◆ Data
<<<<

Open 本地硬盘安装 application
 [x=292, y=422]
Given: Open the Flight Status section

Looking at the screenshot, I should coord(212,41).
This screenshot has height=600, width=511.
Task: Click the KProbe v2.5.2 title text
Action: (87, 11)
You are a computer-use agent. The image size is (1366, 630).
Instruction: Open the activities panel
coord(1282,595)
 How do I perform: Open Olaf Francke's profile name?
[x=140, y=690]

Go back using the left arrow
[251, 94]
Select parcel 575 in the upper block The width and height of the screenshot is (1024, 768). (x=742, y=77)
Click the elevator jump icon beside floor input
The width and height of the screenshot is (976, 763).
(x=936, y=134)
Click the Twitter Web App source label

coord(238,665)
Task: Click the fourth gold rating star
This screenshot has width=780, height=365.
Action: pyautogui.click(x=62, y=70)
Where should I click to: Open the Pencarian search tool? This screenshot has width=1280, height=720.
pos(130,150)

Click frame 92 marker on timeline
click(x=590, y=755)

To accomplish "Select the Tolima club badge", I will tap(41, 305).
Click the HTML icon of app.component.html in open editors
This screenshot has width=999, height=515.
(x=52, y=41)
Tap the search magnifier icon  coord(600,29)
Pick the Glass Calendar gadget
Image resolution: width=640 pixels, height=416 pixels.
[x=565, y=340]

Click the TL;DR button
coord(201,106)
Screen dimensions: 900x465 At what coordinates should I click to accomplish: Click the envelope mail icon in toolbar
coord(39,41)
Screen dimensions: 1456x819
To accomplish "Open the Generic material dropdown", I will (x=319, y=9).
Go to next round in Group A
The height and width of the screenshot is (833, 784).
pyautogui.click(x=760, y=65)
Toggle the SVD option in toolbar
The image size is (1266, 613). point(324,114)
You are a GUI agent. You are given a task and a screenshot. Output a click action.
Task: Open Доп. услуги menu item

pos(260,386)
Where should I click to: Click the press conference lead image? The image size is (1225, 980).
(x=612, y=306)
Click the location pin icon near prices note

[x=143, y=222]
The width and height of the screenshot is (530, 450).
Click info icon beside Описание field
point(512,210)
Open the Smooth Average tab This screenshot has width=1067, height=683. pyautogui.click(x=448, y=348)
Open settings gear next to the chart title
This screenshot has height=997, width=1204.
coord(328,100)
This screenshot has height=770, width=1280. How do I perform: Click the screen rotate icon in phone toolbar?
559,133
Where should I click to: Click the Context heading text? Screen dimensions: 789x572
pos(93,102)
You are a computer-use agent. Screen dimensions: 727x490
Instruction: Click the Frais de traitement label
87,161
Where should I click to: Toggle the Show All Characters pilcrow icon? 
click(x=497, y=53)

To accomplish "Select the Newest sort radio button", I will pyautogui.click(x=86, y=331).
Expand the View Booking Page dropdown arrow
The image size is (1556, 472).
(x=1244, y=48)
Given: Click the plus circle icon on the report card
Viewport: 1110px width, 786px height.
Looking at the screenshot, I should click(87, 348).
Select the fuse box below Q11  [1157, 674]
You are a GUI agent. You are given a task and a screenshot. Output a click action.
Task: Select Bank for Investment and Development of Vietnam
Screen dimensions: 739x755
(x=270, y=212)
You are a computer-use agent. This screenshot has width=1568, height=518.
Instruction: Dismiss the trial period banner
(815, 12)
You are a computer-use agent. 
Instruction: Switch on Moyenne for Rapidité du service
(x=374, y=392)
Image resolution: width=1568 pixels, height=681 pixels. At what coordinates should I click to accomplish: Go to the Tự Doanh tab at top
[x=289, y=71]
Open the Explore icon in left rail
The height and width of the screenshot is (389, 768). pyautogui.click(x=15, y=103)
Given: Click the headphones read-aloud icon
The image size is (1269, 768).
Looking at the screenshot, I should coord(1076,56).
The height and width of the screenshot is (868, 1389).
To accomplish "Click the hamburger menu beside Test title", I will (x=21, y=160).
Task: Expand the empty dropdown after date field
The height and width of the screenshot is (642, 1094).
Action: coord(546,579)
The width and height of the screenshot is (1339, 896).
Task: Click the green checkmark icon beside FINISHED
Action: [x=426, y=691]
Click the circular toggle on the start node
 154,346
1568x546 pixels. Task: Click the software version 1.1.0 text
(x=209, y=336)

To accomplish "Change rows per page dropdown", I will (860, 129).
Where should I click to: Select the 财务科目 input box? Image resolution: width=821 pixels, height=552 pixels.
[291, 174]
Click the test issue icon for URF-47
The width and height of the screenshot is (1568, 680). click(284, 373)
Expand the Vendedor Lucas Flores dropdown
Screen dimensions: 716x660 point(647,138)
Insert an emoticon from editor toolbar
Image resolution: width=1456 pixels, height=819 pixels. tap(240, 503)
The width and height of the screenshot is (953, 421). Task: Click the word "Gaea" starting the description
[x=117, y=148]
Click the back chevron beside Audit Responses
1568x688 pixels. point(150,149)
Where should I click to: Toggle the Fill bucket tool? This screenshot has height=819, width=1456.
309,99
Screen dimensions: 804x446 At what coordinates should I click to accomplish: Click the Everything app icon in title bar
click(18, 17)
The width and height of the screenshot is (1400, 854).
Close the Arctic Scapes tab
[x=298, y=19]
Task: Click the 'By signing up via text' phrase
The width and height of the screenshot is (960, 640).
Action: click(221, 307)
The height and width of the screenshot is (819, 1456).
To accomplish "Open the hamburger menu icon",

>>>>

Copy out all of the records above, substituting "Where do I click to" for every occurrence of "Where should I click to" and leaving everything else unchanged.

◆ Answer to the task
Open 本地硬盘安装 application
 [x=292, y=422]
Given: Open the Flight Status section

Looking at the screenshot, I should coord(212,41).
This screenshot has height=600, width=511.
Task: Click the KProbe v2.5.2 title text
Action: (87, 11)
You are a computer-use agent. The image size is (1366, 630).
Instruction: Open the activities panel
coord(1282,595)
 How do I perform: Open Olaf Francke's profile name?
[x=140, y=690]

Go back using the left arrow
[251, 94]
Select parcel 575 in the upper block The width and height of the screenshot is (1024, 768). (x=742, y=77)
Click the elevator jump icon beside floor input
The width and height of the screenshot is (976, 763).
(x=936, y=134)
Click the Twitter Web App source label

coord(238,665)
Task: Click the fourth gold rating star
This screenshot has width=780, height=365.
Action: pyautogui.click(x=62, y=70)
Where do I click to: Open the Pencarian search tool? This screenshot has width=1280, height=720.
pos(130,150)

Click frame 92 marker on timeline
click(x=590, y=755)

To accomplish "Select the Tolima club badge", I will tap(41, 305).
Click the HTML icon of app.component.html in open editors
This screenshot has width=999, height=515.
(x=52, y=41)
Tap the search magnifier icon  coord(600,29)
Pick the Glass Calendar gadget
Image resolution: width=640 pixels, height=416 pixels.
[x=565, y=340]

Click the TL;DR button
coord(201,106)
Screen dimensions: 900x465 At what coordinates should I click to accomplish: Click the envelope mail icon in toolbar
coord(39,41)
Screen dimensions: 1456x819
To accomplish "Open the Generic material dropdown", I will (x=319, y=9).
Go to next round in Group A
The height and width of the screenshot is (833, 784).
pyautogui.click(x=760, y=65)
Toggle the SVD option in toolbar
The image size is (1266, 613). point(324,114)
You are a GUI agent. You are given a task and a screenshot. Output a click action.
Task: Open Доп. услуги menu item

pos(260,386)
Where do I click to: Click the press conference lead image? The image size is (1225, 980).
(x=612, y=306)
Click the location pin icon near prices note

[x=143, y=222]
The width and height of the screenshot is (530, 450).
Click info icon beside Описание field
point(512,210)
Open the Smooth Average tab This screenshot has width=1067, height=683. pyautogui.click(x=448, y=348)
Open settings gear next to the chart title
This screenshot has height=997, width=1204.
coord(328,100)
This screenshot has height=770, width=1280. How do I perform: Click the screen rotate icon in phone toolbar?
559,133
Where do I click to: Click the Context heading text? Screen dimensions: 789x572
pos(93,102)
You are a computer-use agent. Screen dimensions: 727x490
Instruction: Click the Frais de traitement label
87,161
Where do I click to: Toggle the Show All Characters pilcrow icon? 
click(x=497, y=53)

To accomplish "Select the Newest sort radio button", I will pyautogui.click(x=86, y=331).
Expand the View Booking Page dropdown arrow
The image size is (1556, 472).
(x=1244, y=48)
Given: Click the plus circle icon on the report card
Viewport: 1110px width, 786px height.
Looking at the screenshot, I should click(87, 348).
Select the fuse box below Q11  [1157, 674]
You are a GUI agent. You are given a task and a screenshot. Output a click action.
Task: Select Bank for Investment and Development of Vietnam
Screen dimensions: 739x755
(x=270, y=212)
You are a computer-use agent. This screenshot has width=1568, height=518.
Instruction: Dismiss the trial period banner
(815, 12)
You are a computer-use agent. 
Instruction: Switch on Moyenne for Rapidité du service
(x=374, y=392)
Image resolution: width=1568 pixels, height=681 pixels. At what coordinates should I click to accomplish: Go to the Tự Doanh tab at top
[x=289, y=71]
Open the Explore icon in left rail
The height and width of the screenshot is (389, 768). pyautogui.click(x=15, y=103)
Given: Click the headphones read-aloud icon
The image size is (1269, 768).
Looking at the screenshot, I should coord(1076,56).
The height and width of the screenshot is (868, 1389).
To accomplish "Click the hamburger menu beside Test title", I will (x=21, y=160).
Task: Expand the empty dropdown after date field
The height and width of the screenshot is (642, 1094).
Action: coord(546,579)
The width and height of the screenshot is (1339, 896).
Task: Click the green checkmark icon beside FINISHED
Action: [x=426, y=691]
Click the circular toggle on the start node
 154,346
1568x546 pixels. Task: Click the software version 1.1.0 text
(x=209, y=336)

To accomplish "Change rows per page dropdown", I will (860, 129).
Where do I click to: Select the 财务科目 input box? Image resolution: width=821 pixels, height=552 pixels.
[291, 174]
Click the test issue icon for URF-47
The width and height of the screenshot is (1568, 680). click(284, 373)
Expand the Vendedor Lucas Flores dropdown
Screen dimensions: 716x660 point(647,138)
Insert an emoticon from editor toolbar
Image resolution: width=1456 pixels, height=819 pixels. tap(240, 503)
The width and height of the screenshot is (953, 421). Task: Click the word "Gaea" starting the description
[x=117, y=148]
Click the back chevron beside Audit Responses
1568x688 pixels. point(150,149)
Where do I click to: Toggle the Fill bucket tool? This screenshot has height=819, width=1456.
309,99
Screen dimensions: 804x446 At what coordinates should I click to accomplish: Click the Everything app icon in title bar
click(18, 17)
The width and height of the screenshot is (1400, 854).
Close the Arctic Scapes tab
[x=298, y=19]
Task: Click the 'By signing up via text' phrase
The width and height of the screenshot is (960, 640).
Action: click(221, 307)
The height and width of the screenshot is (819, 1456).
To accomplish "Open the hamburger menu icon",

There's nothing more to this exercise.